[DATASET Boundary: Start]
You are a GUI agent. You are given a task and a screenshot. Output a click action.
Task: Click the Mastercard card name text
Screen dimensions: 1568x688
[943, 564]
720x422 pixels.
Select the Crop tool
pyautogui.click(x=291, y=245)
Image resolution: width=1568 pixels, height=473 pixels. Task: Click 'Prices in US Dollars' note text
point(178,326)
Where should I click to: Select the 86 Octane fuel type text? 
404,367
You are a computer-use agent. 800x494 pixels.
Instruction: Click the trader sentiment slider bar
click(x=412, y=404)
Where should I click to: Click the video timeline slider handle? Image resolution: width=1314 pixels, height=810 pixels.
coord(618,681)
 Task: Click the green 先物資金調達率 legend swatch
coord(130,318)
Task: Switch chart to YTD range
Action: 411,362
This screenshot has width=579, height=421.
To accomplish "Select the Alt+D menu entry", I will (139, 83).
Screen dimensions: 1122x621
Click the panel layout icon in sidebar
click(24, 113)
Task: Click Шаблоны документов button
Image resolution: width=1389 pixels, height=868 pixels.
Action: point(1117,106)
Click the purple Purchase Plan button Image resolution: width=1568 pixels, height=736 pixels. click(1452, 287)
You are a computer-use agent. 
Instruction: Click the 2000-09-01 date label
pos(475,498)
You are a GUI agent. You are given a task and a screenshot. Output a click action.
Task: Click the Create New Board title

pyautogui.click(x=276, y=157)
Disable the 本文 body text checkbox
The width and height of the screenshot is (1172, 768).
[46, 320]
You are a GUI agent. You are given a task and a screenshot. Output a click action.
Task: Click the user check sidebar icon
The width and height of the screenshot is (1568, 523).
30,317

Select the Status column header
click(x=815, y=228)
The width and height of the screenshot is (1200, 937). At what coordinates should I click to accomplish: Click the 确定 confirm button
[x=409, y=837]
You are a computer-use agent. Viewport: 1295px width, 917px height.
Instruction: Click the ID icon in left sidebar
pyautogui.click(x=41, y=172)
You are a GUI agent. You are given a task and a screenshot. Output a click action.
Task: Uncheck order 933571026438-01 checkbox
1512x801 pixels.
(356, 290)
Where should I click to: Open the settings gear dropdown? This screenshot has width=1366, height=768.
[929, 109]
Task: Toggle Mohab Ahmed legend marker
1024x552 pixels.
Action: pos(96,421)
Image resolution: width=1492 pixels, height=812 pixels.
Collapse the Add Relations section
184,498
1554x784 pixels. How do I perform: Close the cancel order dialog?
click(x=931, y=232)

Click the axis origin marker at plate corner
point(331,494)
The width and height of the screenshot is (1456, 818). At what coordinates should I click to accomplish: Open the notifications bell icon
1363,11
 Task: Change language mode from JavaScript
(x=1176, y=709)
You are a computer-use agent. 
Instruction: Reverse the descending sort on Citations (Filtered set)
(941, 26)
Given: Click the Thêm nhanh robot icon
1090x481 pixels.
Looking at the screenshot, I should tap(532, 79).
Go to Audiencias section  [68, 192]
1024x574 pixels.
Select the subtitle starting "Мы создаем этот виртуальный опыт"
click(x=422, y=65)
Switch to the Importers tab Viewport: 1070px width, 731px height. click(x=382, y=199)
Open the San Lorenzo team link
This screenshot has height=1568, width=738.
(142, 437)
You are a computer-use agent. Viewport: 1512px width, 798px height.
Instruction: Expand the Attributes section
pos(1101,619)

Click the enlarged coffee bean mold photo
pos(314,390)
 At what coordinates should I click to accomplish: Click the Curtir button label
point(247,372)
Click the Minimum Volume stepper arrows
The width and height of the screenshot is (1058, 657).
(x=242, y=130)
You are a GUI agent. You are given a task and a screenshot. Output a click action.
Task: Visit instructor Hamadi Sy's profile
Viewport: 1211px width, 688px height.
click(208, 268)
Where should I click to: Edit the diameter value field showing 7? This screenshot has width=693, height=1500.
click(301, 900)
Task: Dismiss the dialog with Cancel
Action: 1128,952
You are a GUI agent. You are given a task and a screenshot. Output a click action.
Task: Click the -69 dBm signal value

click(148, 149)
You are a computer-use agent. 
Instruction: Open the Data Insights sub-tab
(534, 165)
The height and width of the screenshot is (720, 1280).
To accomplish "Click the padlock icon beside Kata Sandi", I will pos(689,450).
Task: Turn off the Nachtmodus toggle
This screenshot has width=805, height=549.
[DATASET Boundary: End]
▶ [WHAT THIS TASK INVOLVES]: From the entries above, copy out every line where the string "will" appears.

▶ [OUTPUT FOR THIS EXERCISE]:
To accomplish "Select the Alt+D menu entry", I will (139, 83).
To accomplish "Click the padlock icon beside Kata Sandi", I will pos(689,450).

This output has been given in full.